Before starting work on a significant feature or change, check the issue tracker to see if it’s already been discussed. If not, consider opening an issue to discuss your proposed changes with maintainers. This helps ensure your contribution aligns with the project’s direction and avoids duplicate effort.

When reporting bugs, include detailed information about the issue. Provide the full error message and traceback, describe what you expected to happen versus what actually happened, list the steps to reproduce the problem, and include information about your environment such as Python version and operating system.

For feature requests, explain the use case and why the feature would benefit build’s users. Include examples of how the feature would be used if implemented.

Community Guidelines¶

build is part of the PyPA (Python Packaging Authority) ecosystem and follows the PyPA Code of Conduct. Be respectful and constructive in all interactions with other contributors. Focus feedback on the code and ideas, not on individuals.

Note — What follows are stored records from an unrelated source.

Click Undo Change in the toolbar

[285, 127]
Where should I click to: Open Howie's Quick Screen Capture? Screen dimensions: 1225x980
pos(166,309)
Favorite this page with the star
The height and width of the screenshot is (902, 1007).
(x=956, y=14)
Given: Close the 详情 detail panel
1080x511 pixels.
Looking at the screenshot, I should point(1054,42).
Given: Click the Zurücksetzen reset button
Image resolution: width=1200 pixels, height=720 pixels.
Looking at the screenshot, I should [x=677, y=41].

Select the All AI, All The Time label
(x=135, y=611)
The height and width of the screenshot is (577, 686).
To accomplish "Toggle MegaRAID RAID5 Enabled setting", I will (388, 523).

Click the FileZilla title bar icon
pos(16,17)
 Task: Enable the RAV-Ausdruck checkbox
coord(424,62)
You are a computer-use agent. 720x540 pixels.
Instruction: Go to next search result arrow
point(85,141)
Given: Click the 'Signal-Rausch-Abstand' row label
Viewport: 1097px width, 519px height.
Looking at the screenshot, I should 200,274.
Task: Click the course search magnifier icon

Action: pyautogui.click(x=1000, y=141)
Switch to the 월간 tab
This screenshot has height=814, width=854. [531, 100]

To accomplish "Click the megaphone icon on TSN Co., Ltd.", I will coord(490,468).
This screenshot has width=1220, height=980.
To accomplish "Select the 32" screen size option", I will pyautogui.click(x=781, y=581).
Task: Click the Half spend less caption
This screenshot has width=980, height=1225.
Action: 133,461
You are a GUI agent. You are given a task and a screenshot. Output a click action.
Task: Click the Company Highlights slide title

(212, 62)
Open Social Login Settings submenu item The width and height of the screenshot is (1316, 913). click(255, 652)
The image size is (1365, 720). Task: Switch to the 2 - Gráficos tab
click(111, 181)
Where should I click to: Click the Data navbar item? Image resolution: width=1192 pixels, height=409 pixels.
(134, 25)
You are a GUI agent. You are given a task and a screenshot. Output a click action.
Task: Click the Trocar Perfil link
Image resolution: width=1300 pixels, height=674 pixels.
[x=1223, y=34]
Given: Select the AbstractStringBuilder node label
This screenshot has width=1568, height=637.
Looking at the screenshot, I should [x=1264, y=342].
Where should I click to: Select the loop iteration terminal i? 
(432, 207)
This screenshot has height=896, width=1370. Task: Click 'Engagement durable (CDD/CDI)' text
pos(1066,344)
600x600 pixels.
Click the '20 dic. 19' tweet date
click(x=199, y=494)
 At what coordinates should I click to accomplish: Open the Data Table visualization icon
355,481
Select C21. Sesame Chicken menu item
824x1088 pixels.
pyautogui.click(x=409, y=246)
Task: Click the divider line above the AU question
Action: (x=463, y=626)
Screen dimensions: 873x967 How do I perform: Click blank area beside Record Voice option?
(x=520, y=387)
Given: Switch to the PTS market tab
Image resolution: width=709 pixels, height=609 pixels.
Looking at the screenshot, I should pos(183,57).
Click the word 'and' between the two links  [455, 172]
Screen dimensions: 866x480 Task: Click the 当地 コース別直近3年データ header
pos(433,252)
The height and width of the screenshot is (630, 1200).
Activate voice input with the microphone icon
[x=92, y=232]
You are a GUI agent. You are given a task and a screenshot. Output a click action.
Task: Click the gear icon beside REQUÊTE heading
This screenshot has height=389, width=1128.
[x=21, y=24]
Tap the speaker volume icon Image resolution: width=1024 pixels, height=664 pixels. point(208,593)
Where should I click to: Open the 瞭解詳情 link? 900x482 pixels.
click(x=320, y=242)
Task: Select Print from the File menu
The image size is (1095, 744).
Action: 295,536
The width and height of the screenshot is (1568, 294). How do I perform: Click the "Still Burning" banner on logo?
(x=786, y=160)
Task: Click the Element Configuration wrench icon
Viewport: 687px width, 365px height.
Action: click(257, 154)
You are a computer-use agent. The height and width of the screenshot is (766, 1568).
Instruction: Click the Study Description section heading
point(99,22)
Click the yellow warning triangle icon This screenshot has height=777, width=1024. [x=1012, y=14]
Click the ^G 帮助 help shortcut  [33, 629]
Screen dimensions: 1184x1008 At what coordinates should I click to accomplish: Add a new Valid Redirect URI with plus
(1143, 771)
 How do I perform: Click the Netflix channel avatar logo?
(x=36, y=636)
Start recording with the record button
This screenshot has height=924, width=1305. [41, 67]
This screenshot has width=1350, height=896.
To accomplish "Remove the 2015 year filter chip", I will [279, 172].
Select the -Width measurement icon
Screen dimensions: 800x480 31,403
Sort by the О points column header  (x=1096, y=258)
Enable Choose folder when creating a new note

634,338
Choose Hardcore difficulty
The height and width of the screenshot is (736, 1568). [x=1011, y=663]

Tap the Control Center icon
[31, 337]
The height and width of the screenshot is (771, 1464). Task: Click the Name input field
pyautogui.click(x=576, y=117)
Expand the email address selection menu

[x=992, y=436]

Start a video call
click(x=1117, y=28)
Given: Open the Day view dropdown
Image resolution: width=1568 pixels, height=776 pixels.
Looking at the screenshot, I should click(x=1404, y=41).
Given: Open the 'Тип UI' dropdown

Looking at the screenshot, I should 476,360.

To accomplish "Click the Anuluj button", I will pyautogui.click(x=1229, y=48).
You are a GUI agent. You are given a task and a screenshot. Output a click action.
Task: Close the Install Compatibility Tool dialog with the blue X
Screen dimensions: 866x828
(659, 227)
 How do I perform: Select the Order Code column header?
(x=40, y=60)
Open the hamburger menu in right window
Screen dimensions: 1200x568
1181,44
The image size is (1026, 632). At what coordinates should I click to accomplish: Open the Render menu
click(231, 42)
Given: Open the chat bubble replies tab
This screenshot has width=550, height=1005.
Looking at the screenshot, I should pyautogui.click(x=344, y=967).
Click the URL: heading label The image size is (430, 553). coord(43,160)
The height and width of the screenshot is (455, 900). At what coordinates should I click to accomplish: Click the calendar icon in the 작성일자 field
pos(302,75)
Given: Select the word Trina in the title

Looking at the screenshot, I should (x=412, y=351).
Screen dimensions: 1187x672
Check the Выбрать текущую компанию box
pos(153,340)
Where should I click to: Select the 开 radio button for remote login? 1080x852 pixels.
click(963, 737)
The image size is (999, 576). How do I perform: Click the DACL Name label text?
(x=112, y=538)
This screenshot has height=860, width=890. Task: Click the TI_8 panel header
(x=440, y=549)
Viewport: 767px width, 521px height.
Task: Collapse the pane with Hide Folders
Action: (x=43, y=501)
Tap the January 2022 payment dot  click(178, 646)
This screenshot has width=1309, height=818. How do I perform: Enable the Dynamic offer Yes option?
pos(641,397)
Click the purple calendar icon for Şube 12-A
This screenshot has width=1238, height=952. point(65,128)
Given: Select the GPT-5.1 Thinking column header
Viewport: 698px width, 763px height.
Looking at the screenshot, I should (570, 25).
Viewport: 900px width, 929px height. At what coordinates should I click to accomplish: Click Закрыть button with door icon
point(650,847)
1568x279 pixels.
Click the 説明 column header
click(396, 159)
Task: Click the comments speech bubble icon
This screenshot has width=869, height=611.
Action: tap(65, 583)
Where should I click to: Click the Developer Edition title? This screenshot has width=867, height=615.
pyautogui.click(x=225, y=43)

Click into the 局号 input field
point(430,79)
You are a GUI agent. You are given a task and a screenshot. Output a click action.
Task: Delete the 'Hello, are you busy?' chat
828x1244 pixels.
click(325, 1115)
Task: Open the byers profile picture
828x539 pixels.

The project values clear communication, thorough testing, and well-documented code. Take time to explain your changes clearly in commit messages and pull requests. Write tests that future contributors can understand. Document not just what your code does, but why you made particular design choices.

Getting Help¶

If you have questions about contributing, several resources are available. The issue tracker can be used for questions, though complex discussions may be better suited to other venues. The project’s documentation includes extensive information about build’s design and implementation.

For real-time discussion, consider joining the PyPA Discord server where many packaging tool maintainers and contributors participate. You can also ask questions on the Python Packaging Discourse forum.